«Las vocaciones signo de la esperanza fundada sobre la fe», temática que se inscribe perfectamente en el contexto del Año de la Fe y en el 50 aniversario de la apertura del Concilio Ecuménico Vaticano II.
Ya lo decía Pablo VI, en un Radiomensaje del 11 abril 1964, «Donde son numerosas las vocaciones al estado eclesiástico y religioso, se vive generosamente de acuerdo con el Evangelio». Esta semana tiene como objetivo implorar a Dios el don de santas vocaciones y proponer a la reflexión común la urgencia de la respuesta a la llamada divina. Esta significativa cita anual ha favorecido, en efecto, un fuerte empeño por situar cada vez más en el centro de la espiritualidad, de la acción pastoral y de la oración de los fieles, la importancia de las vocaciones al sacerdocio y a la vida consagrada.

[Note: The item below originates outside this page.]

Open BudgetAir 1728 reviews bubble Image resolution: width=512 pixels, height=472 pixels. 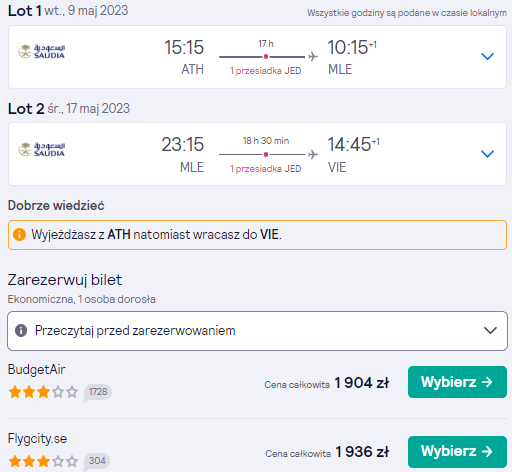coord(98,392)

La esperanza es espera de algo positivo para el futuro, pero que, al mismo tiempo, sostiene nuestro presente, marcado frecuentemente por insatisfacciones y fracasos. Una verdad consoladora e iluminante que sobresale a lo largo de toda la historia de la salvación es, por tanto, la fidelidad de Dios a la alianza, a la cual se ha comprometido y que ha renovado cada vez que el hombre la ha quebrantado con la infidelidad y con el pecado.
En todo momento, sobre todo en aquellos más difíciles, la fidelidad del Señor, auténtica fuerza motriz de la historia de la salvación, es la que siempre hace vibrar los corazones de los hombres y de las mujeres, confirmándolos en la esperanza de alcanzar un día la «Tierra prometida». Aquí está el fundamento seguro de toda esperanza: Dios no nos deja nunca solos y es fiel a la palabra dada. Queridos hermanos y hermanas, ¿en qué consiste la fidelidad de Dios en la que se puede confiar con firme esperanza? En su amor. El amor de Dios sigue, en ocasiones, caminos impensables, pero alcanza siempre a aquellos que se dejan encontrar. La esperanza se alimenta, por tanto, de esta certeza: «Nosotros hemos conocido el amor que Dios nos tiene y hemos creído en él» (1 Jn 4,16). Él, que vive en la comunidad de discípulos que es la Iglesia, también hoy llama a seguirlo.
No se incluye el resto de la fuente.